Tirando os sapatos do lado de fora e entrando sorrateiramente pela porta da frente, Clara caminhou no escuro até seu quarto com os sapatos nas mãos para não fazer barulho no assoalho de madeira. Precisava descansar para o dia que viria, mas não conseguia tirar o rapaz da cabeça. Estaria ela se apaixonando? Sua mãe jamais permitiria, seu pai então, até tinha um palpite do que ele falaria caso ela trouxesse o rapaz em casa agora: "você não pode namorar, pense no seu futuro primeiro, depois em rapazes"; e seu pai tinha razão, entrou no quarto fechando a porta e disse para si mesma "Foi só um beijo, Clara!". Pegou seus itens de higiene e foi até o banheiro, precisava tirar os vestígios da festa e depois de um banho relaxante, vestiu seu pijama favorito e sem acordar seus irmãos que dormiam no mesmo quarto entrou embaixo do lençol, mas não antes de conferir o cintilar das estrelas pela janela aberta sob o véu do mosqueteiro.


Os primeiros raios de sol já entravam pela janela quarto de Clara, sua mãe já tinha a chamado algumas vezes, sem sucesso. Decidiu se levantar da cama, tomar café e fazer o que sua mãe pedisse, para que depois do almoço daquele sábado ela pudesse sair com sua amiga para caminhar na praia e contar o que aconteceu com ela na noite anterior.

— Bom dia filha, como foi a festa, Clarinha? — sua mãe, Dona Maria, perguntou ao ouvir o ranger das tábuas do assoalho, ela estava no quartinho de costura ao lado da sala de televisão por onde Clara passou.

A moça queria contar tudo à sua mãe e confidente, mas omitiu a parte do rapaz que conheceu, tinha medo de descobrir que ele não era o tipo de genro que sua mãe sonhava em ter antes de poder conhecê-lo de verdade. Algo nele dizia que ele era perigoso, mas Clara não quis dar ouvido à sua intuição, ela tinha um certo apetite para coisas desse tipo, ou apenas fosse a idade. Aventureira, ela queria desbravar o mundo, mas se sentia um passarinho engaiolado por super proteção.

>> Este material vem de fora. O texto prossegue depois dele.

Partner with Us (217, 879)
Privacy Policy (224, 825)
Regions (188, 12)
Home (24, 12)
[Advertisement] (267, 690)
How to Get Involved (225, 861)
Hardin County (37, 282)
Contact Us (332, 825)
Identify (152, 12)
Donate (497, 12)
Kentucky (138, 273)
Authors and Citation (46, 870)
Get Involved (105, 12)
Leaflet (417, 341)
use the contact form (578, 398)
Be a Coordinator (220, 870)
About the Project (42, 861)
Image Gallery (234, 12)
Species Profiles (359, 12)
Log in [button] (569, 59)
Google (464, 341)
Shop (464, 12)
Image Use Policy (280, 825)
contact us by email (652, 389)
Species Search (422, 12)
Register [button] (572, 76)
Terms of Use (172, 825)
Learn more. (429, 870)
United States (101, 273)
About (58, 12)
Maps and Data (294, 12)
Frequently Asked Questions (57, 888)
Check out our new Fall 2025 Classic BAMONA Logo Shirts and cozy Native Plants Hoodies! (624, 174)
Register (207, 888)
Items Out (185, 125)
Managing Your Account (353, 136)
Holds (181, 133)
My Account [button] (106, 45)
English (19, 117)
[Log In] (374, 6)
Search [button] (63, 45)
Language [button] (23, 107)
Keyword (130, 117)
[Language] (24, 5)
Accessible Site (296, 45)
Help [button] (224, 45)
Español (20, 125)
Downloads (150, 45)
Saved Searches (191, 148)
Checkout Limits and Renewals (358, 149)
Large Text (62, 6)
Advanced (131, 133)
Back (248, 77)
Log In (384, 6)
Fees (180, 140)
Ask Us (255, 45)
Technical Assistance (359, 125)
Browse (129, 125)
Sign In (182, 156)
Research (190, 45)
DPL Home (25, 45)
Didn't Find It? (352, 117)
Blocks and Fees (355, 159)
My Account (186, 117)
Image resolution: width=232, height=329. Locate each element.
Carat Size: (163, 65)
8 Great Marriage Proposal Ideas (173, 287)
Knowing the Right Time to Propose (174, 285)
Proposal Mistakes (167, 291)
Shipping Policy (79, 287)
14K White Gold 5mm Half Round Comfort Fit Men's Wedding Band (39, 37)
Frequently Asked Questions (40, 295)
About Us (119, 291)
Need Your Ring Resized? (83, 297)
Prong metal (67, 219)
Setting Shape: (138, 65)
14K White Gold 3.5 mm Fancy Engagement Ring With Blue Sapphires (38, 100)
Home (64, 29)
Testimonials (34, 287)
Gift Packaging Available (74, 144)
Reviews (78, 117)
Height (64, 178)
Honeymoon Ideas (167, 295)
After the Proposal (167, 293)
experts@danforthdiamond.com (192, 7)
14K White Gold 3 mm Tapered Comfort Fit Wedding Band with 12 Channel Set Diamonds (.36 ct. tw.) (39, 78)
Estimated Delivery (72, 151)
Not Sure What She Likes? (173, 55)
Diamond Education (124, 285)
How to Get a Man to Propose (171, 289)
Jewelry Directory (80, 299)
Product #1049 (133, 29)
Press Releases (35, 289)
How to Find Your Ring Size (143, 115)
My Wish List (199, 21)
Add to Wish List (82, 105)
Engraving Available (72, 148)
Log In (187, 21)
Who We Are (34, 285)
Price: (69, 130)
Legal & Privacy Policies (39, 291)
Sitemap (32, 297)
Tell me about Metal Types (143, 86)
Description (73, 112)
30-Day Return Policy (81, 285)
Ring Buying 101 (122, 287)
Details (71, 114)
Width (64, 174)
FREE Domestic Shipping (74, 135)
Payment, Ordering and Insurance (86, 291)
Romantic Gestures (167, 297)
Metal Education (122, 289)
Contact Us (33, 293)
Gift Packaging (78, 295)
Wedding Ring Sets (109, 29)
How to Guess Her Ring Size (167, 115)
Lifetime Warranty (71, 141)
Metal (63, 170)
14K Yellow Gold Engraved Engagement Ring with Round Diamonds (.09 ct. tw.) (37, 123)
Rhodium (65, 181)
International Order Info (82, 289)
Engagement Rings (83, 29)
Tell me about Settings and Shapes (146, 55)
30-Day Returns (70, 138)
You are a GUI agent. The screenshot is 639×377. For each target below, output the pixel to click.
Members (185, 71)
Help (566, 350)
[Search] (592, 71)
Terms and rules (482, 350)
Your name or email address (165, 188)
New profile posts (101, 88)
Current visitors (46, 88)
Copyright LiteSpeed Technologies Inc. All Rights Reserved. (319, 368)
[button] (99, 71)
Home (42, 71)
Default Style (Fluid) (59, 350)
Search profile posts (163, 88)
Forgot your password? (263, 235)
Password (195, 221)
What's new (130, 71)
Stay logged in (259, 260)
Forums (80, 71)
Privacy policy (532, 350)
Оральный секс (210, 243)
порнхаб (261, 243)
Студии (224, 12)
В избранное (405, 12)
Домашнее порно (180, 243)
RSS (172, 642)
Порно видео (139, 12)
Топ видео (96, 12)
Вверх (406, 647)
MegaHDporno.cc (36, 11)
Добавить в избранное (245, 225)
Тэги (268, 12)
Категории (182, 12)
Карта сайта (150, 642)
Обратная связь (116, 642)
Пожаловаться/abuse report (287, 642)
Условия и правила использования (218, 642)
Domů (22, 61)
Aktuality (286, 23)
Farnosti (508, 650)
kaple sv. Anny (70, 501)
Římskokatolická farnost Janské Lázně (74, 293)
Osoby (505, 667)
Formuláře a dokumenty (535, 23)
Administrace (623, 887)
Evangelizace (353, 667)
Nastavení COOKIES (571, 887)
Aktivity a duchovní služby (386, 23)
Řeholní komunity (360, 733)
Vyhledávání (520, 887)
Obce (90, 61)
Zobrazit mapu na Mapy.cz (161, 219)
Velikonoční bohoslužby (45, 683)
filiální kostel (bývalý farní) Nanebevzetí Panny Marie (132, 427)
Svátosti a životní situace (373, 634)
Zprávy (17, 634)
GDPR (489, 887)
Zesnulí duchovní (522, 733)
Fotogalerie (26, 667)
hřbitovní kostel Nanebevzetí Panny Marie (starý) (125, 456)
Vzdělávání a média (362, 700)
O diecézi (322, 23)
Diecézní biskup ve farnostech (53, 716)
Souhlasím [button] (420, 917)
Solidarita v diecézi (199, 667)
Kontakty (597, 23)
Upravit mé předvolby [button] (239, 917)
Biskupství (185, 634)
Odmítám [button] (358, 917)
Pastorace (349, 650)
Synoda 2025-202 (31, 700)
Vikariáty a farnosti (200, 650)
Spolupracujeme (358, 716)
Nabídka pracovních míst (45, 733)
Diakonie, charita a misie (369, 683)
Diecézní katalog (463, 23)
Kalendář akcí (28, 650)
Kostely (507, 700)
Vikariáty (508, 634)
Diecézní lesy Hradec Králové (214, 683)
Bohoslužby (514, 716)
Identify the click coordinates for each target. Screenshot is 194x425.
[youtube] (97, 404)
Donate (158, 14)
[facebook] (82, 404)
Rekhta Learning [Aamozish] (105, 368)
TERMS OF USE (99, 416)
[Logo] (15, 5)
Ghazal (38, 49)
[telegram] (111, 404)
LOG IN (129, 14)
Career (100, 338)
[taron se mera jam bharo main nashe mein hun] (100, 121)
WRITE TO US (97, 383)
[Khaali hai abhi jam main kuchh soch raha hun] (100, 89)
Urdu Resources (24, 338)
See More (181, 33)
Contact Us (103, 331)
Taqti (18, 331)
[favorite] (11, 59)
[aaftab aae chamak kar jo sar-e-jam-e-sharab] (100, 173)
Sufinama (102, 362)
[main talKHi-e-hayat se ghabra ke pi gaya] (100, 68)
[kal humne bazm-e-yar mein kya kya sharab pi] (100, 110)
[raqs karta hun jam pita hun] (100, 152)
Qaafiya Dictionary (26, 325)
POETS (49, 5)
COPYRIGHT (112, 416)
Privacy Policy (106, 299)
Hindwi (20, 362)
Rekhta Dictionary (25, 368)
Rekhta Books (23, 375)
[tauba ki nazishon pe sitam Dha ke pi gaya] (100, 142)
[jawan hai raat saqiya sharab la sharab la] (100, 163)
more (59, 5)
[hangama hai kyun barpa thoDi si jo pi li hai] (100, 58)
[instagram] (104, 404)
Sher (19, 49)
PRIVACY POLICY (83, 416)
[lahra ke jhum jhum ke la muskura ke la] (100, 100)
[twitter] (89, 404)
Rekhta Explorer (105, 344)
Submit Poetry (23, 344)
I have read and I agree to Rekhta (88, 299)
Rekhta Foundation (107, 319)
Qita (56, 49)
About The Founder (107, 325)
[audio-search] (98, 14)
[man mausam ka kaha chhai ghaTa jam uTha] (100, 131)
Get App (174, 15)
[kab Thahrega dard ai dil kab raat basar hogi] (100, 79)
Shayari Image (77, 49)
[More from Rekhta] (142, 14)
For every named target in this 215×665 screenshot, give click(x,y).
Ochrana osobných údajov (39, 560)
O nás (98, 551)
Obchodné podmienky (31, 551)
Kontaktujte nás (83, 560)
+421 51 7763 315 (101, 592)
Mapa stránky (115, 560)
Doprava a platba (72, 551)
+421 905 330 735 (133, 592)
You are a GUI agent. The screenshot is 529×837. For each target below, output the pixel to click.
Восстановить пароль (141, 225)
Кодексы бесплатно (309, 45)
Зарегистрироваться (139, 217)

Dona Maria passou por muita coisa na vida, viveu no sítio, ajudou seus pais no engenho de açúcar e como filha mais velha de seis, ainda ajudava a cuidar dos irmãos mais novos e da casa. A vida não foi fácil e ela queria mostrar o valor do trabalho à seus filhos também.

— Que bom que se divertiu minha filha, agora tome seu café que preciso que você faça umas coisas para mim.

Clara assentiu e saiu sorridente pelo cômodo até chegar na cozinha com móveis simples muito bem feito pelo seu pai que era um carpinteiro de mão cheia e fez um ótimo acabamento nos cantos e com verniz escuro passou demãos do produto até ficar com as camadas uniformes.

Logo que Clara colocou os olhos na mesa posta sentiu a fome sonorizar, tinha pão e doce de banana feitos pela sua mãe. Serviu-se e pôs-se a comer pensando em como viveria sem essas delícias.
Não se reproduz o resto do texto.